● **The task**:
Your answer must consist of the records exactly as given, with no pictures included.

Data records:
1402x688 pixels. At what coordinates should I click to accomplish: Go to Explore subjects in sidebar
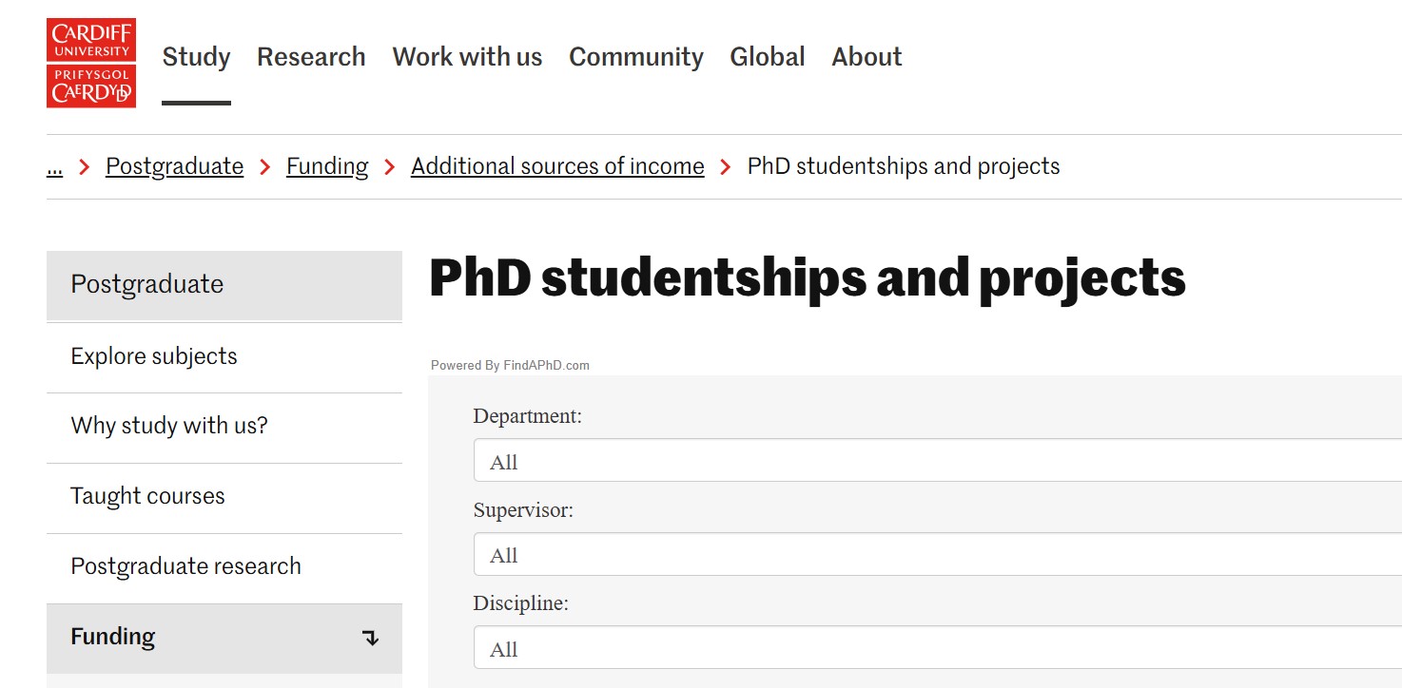154,356
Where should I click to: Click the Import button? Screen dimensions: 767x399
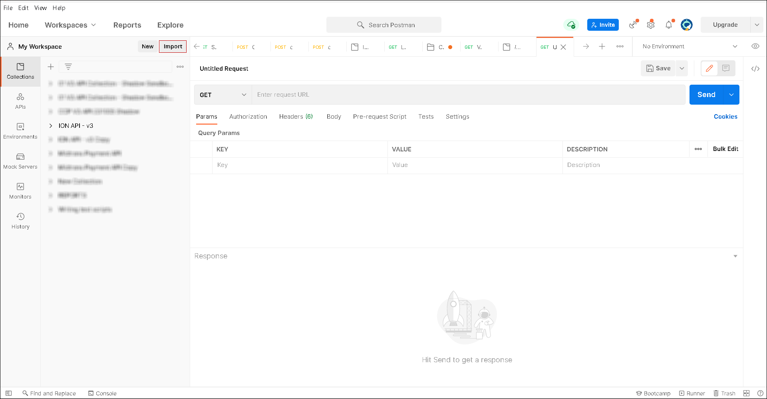click(x=173, y=46)
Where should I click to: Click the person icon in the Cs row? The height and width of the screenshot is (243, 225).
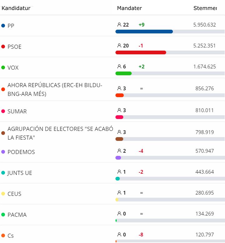tap(119, 235)
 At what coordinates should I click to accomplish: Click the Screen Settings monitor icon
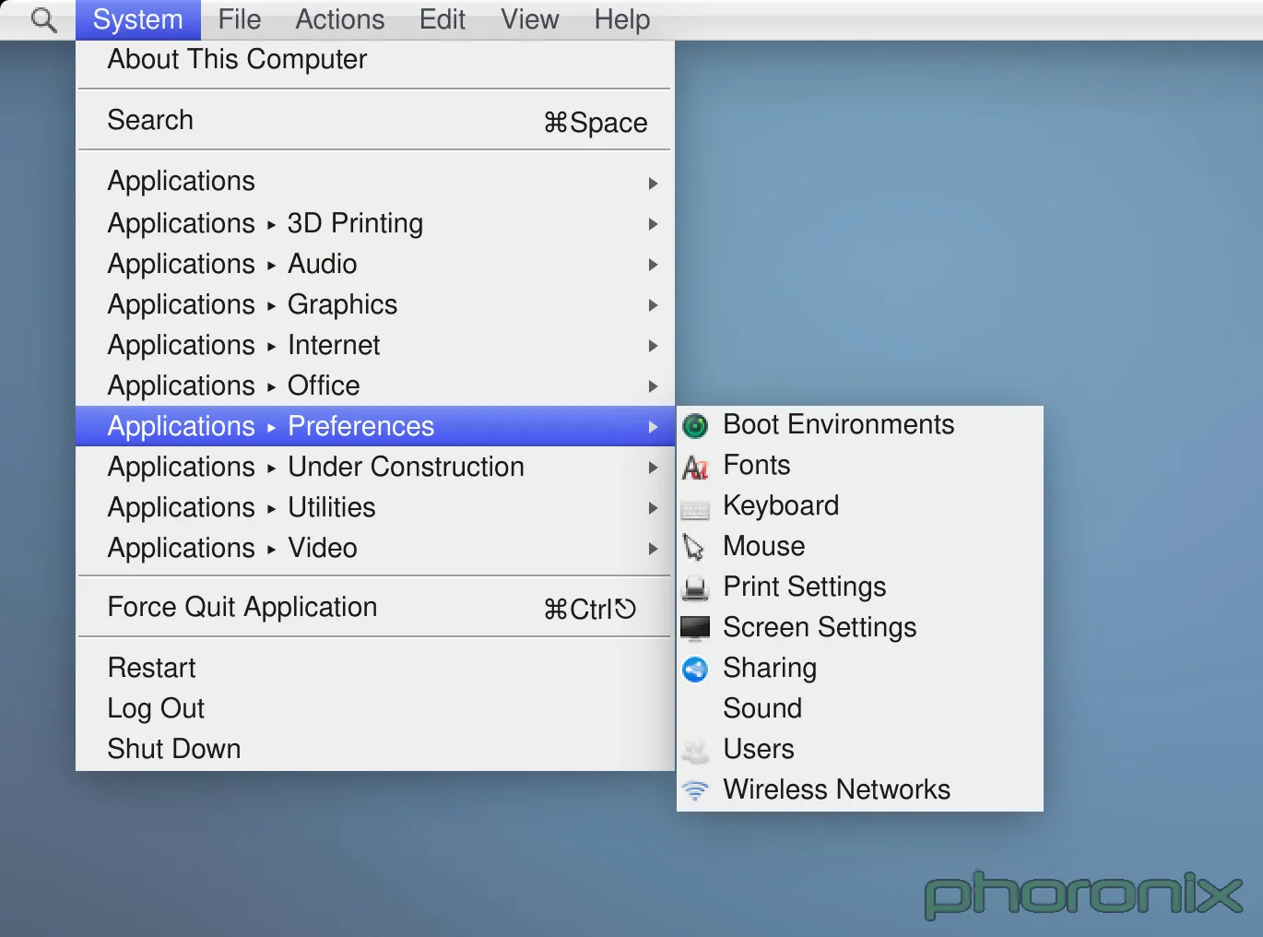point(696,627)
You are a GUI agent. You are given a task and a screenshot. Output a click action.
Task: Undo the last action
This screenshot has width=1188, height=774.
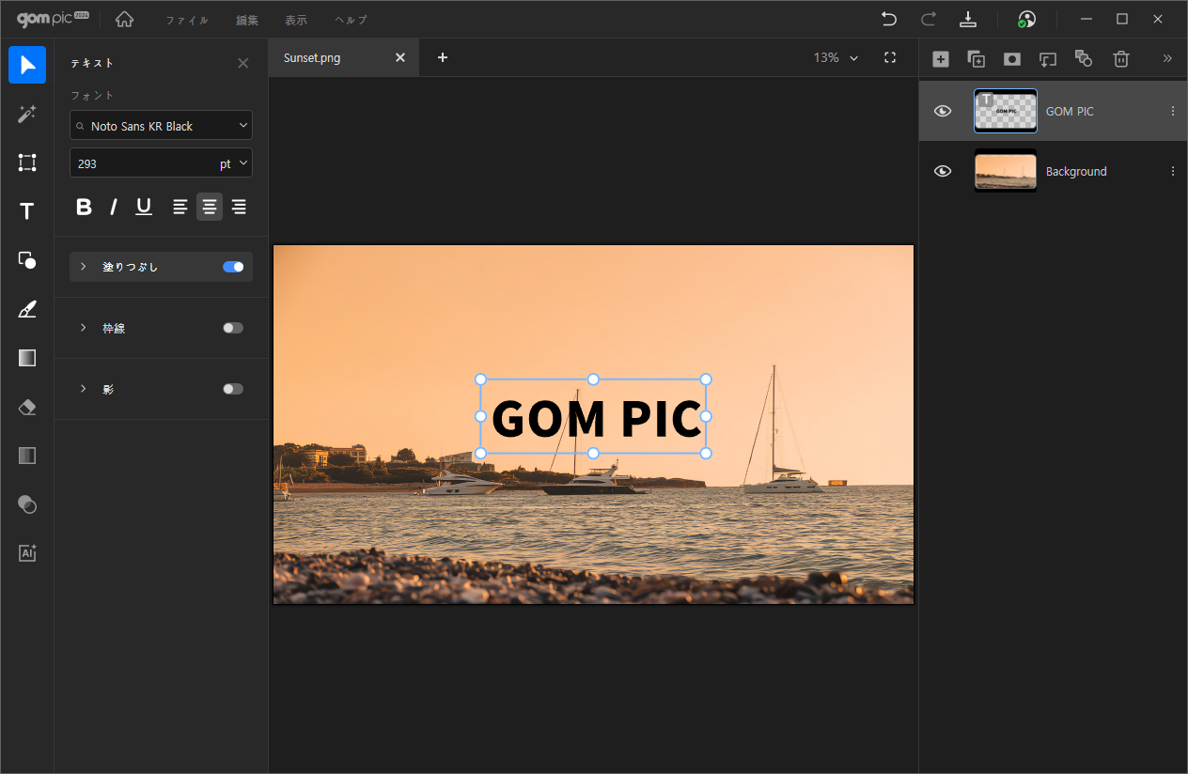tap(888, 20)
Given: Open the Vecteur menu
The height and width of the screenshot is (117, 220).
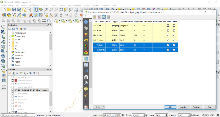Looking at the screenshot, I should [54, 5].

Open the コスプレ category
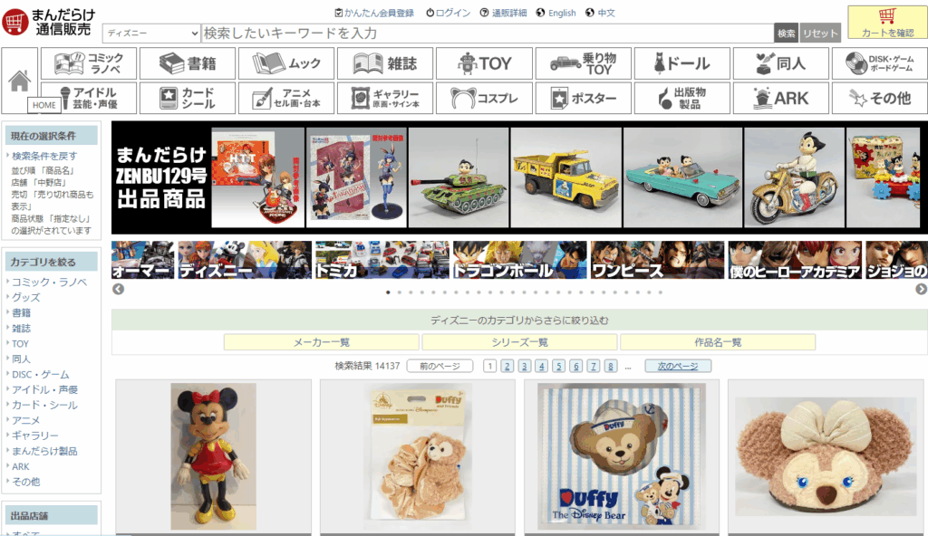pyautogui.click(x=483, y=98)
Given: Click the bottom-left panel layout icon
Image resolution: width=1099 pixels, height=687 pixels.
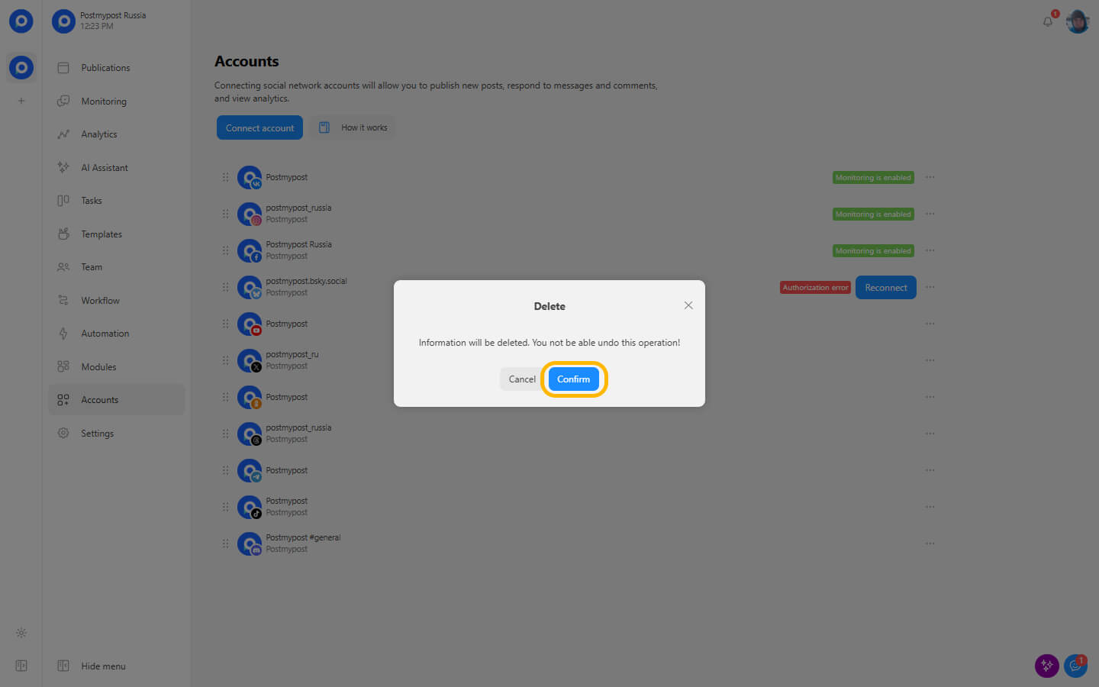Looking at the screenshot, I should point(21,666).
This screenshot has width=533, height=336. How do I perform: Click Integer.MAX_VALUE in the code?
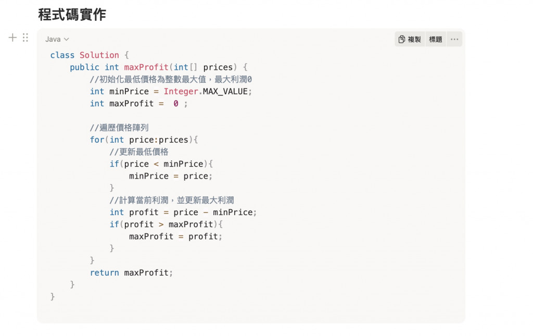tap(206, 92)
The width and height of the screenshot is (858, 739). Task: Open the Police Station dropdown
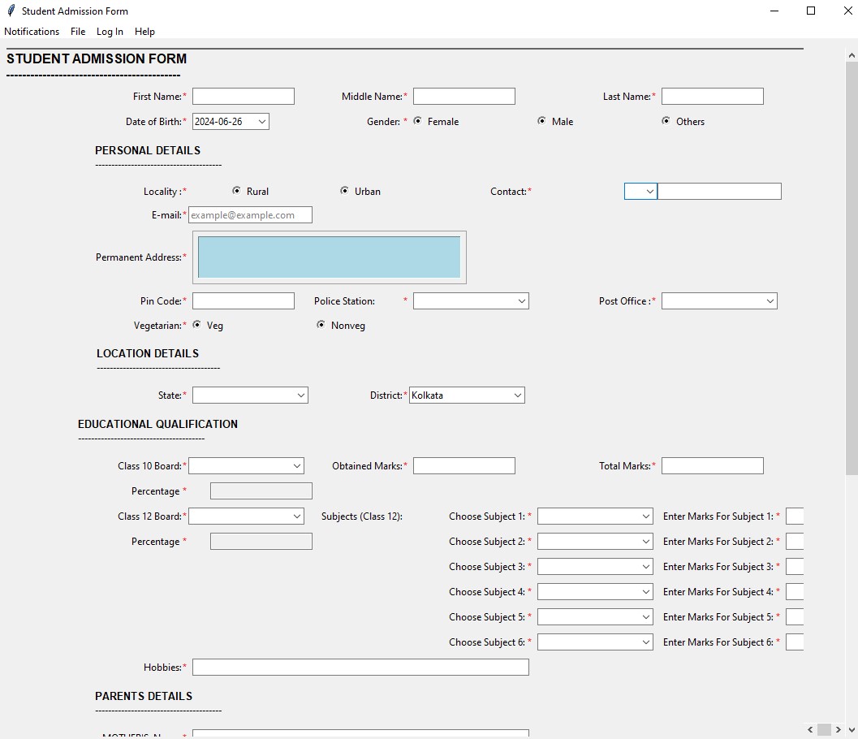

● **Completed exercise**:
1402x688 pixels. At what coordinates should I click to accomplish: Go to Explore subjects in sidebar
154,356
Where should I click to: Click the Import button? Screen dimensions: 767x399
click(x=173, y=46)
Where should I click to: Click the person icon in the Cs row? The height and width of the screenshot is (243, 225).
tap(119, 235)
 At what coordinates should I click to accomplish: Click the Screen Settings monitor icon
point(696,627)
You are a GUI agent. You are given a task and a screenshot. Output a click action.
Task: Undo the last action
This screenshot has width=1188, height=774.
tap(888, 20)
Given: Open the Vecteur menu
The height and width of the screenshot is (117, 220).
Looking at the screenshot, I should [54, 5].

Open the コスプレ category
pyautogui.click(x=483, y=98)
Given: Click the bottom-left panel layout icon
Image resolution: width=1099 pixels, height=687 pixels.
Looking at the screenshot, I should point(21,666).
This screenshot has width=533, height=336. How do I perform: Click Integer.MAX_VALUE in the code?
tap(206, 92)
The width and height of the screenshot is (858, 739). Task: Open the Police Station dropdown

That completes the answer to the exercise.